Na Quaresma, os apelos da fé e da esperança chegam a nós de muitos modos, como nos variados tempos e circunstâncias. Como é maravilhosa a imagem do encontro e da queda de Saulo no caminho de Damasco, descobrindo algo divino nas areias sagradas daquela estrada! É a voz misteriosa e infinitamente maior a desmantelar sua incontida convicção, transformando-o e, doravante, se doando por completo a Deus, no serviço da humanidade. Para Francisco de Assis, igualmente alegoria, no grandioso e epopeico custo de não só descer ladeira abaixo no belo, encantador e deferente cavalo, que na circunstância montava, mas também do cavalo do orgulho e da vaidade, no sonho juvenil de conquistar grandes títulos da nobreza de seu tempo.

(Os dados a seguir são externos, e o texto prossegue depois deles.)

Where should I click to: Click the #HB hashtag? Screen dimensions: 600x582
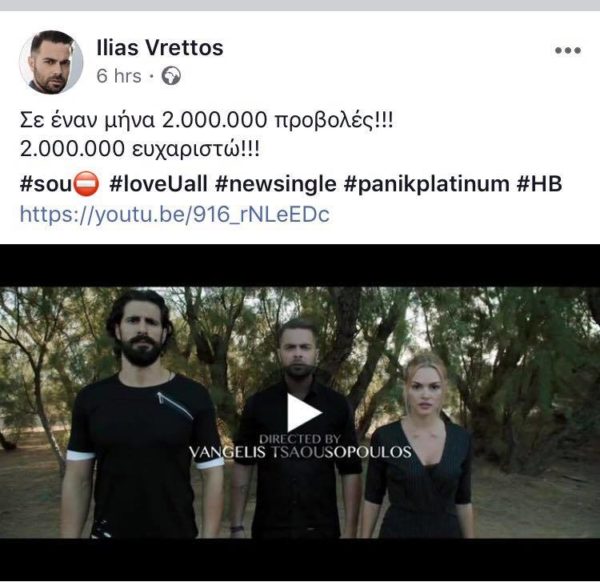tap(540, 184)
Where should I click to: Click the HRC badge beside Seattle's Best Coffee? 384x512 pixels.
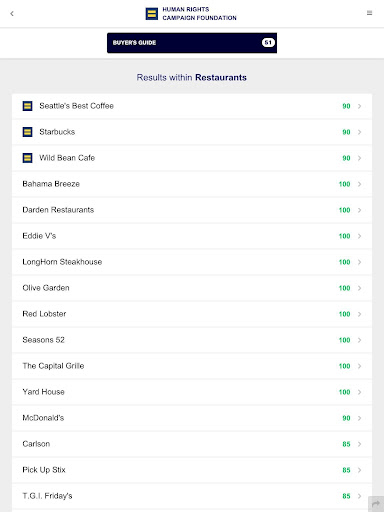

A Quaresma quer, de verdade, nos envolver em mistério, como asseverava Dom Helder: “Quando as palavras somem, quando os cuidados adormecem, quando nos entregamos, de verdade, nas mãos do Senhor, o grande silêncio nos mergulha na paz, na confiança, na alegria. (…) E a voz de Deus se faz ouvir”. No contexto misterioso de Marta e Maria, Jesus não censura o trabalho de Marta, e não poderia contrariá-la, diante da conjuntura edificante e didática do serviço, do ensinamento e do exemplo generoso da acolhida. O grande desafio e aventura, no ensinamento de Jesus a Marta e aos cristãos, é no sentido de que o Evangelho nos converta, a ponto de revisarmos nossa postura de trabalhar, afastando-nos e distanciando-nos dos sinais de exaspero e estresse, no convívio do dia a dia.
O apelo do nosso bom Deus neste tempo favorável, com a conturbada vida da criatura humana, é que caminhemos na direção e no rigor de Santo Agostinho, na sua preciosa obra “A Cidade de Deus”, desenvolvendo-se entre duas grandes forças, dois paradoxais e contrastantes amores, a saber: “Dois amores edificaram duas cidades: o amor-próprio, levado pelo desprezo a Deus, a cidade terrena; o amor a Deus, levado ao desprezo de si próprio, a cidade celestial”. Vemos, pois, que o primeiro gira em torno de si próprio e o segundo é evidente que gira em torno de Deus.
Convencidos de viver e anunciar o Evangelho da Salvação, em meio às exigências do nosso tempo, faz-se urgente e necessário, como valor indizível e sagrado, uma fé sólida e consistente, como no exemplo acima do Mestre das Nações e do Poverello de Assisi. Como família dos filhos de Deus, neste tempo da Quaresma, que estejamos totalmente abertos para acolher os sinais de Deus, nos apelos da Campanha da Fraternidade 2020, motivados pela parábola do Bom Samaritano: “Viu, sentiu compaixão e cuidou dele”! Assim seja!